Киев.
23 июля 1726 года.
Господи, как же больно… Боль накатывала тяжелыми, рваными волнами, скручивая внутренности в тугой узел. Я до хруста в пальцах вцепился в деревянные подлокотники кресла, сдерживая готовый вырваться наружу стон.
Сука, как же обидно! Будь в этом проклятом веке хоть захудалый аппарат УЗИ, я бы ни за что не довел себя до такого скотского состояния. Скорректировал бы диету, подобрал нужные отвары, промыл бы почки, не допустил образования этих чертовых камней. А теперь они шли. Рвали плоть изнутри, напоминая всероссийскому самодержцу, что он всего лишь кусок уязвимой, смертной плоти. Хотя странная боль все же. В районе почек, но закрадывались то и дело мысли, что это может и не они.
Но когда холодный пот заливал глаза, не до медицинских консилиумов самого с собой.
Видимо, Провидение — или Господь Бог, если именно по Его воле мое сознание забросило в прошлое, в это могучее, но изношенное тело — посылает мне недвусмысленный сигнал. Хватит тешить себя иллюзиями. Моя вторая жизнь, мое недавнее улучшение здоровья — это не награда.
Это лишь краткая отсрочка. Мне дали передышку от физических мук не для того, чтобы наслаждаться властью, а чтобы я, поменьше отвлекаясь на собственную боль, успел выковать государство таким, каким вижу его я. Силы, способные прорвать ткань времени, требуют результата. И времени у меня катастрофически мало. Что я оставлю после себя, когда этот организм окончательно сдаст?
— Извольте выпить, государь, — голос Алексея Ивановича Пузикова слегка дрожал.
Он осторожно протянул мне серебряный кубок с какой-то мутной, резко пахнущей травами и спиртом микстурой. Пузиков — одно из тех молодых дарований, которыми я сознательно себя окружал. Я понемногу натаскивал его, вбрасывая крохи медицинских знаний из моего будущего, которые для местного восемнадцатого века звучали как откровение. Взяв кубок подрагивающей рукой, я залпом выпил горькую дрянь. Обожгло горло, но спазм в пояснице чуть отпустил. По крайней мере, некоторое ослабление боли я связал именно с этим лекарством.
Забавно, что среди тех, кто нынче перенимал у Пузикова опыт, числился и Иоганн Лесток. Тот самый. В иной, не случившейся реальности этот ловкий хирург умудрился поставить с ног на голову весь двор, став чуть ли не главным творцом дворцовых интриг моих наследников. Я уже отдал негласный приказ вернуть этого деятеля ко двору.
Подпускать Лестока к себе близко, давать ему хоть каплю реального политического веса я не собирался. Идиотом я не был. Но присмотреться стоило. Вдруг я упускаю важнейшие кадровые решения?
Если этот интриган — действительно гениальный шпион, который в моей истории работал на французскую корону (а может, пытается служить Версалю прямо сейчас, просто руки коротки), почему бы не перекупить его? Если для Лестока звон золота важнее эфемерной верности, он может сослужить блестящую службу русскому Отечеству. Уже против тех же французов. Ядовитых змей нужно держать в террариуме, но их яд бывает крайне полезен.
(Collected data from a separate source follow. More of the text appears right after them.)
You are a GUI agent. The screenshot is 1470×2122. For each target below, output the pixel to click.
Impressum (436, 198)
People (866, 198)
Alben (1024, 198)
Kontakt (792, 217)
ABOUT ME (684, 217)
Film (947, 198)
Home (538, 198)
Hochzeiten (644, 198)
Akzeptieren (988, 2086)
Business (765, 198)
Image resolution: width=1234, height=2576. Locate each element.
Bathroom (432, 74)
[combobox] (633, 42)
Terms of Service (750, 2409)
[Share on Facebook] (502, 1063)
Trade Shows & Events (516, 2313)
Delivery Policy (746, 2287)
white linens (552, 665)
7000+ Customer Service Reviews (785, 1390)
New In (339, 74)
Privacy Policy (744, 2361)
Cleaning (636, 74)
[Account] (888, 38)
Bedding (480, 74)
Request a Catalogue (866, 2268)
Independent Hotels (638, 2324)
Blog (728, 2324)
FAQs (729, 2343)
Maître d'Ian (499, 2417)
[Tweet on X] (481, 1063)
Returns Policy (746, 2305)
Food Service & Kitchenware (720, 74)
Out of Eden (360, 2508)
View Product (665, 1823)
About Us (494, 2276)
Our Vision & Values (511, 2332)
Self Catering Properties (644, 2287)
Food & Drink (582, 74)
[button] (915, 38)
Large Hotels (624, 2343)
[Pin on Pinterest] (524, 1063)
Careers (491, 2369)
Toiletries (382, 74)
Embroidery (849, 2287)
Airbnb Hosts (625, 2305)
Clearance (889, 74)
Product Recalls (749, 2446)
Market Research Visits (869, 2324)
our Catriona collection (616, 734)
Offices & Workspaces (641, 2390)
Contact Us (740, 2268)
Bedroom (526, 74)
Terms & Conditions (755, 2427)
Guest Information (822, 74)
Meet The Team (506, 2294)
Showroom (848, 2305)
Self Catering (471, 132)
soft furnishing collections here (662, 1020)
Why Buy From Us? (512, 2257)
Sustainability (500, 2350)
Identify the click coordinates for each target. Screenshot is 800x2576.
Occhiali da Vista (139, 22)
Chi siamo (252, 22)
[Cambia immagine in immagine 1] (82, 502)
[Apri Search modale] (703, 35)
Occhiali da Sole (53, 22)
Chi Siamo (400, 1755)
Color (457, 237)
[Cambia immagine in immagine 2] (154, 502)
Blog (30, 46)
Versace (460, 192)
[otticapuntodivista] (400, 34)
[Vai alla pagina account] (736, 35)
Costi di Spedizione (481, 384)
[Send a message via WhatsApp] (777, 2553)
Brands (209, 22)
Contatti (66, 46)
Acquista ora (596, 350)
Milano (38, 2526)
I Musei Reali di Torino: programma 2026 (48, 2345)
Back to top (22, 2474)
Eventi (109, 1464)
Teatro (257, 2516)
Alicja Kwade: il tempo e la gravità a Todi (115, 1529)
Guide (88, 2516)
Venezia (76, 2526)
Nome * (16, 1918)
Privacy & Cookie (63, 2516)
Впрочем, этот хитроумный лекарь прибудет в ставку не раньше, чем через две недели, перед моим запланированным отъездом. И он конечно самоучка, а не дипломированный лекарь, но судя по всему, не без медицинских талантов все же. Но слишком долго ждать его и наедятся на чудо. Чудес не бывает, ну кроме одного — то что я здесь. Я искренне, до боли в сжатых челюстях, рассчитывал, что к тому времени уже буду паковать походные сундуки, чтобы возвращаться в Петербург. И что приступы пройдут.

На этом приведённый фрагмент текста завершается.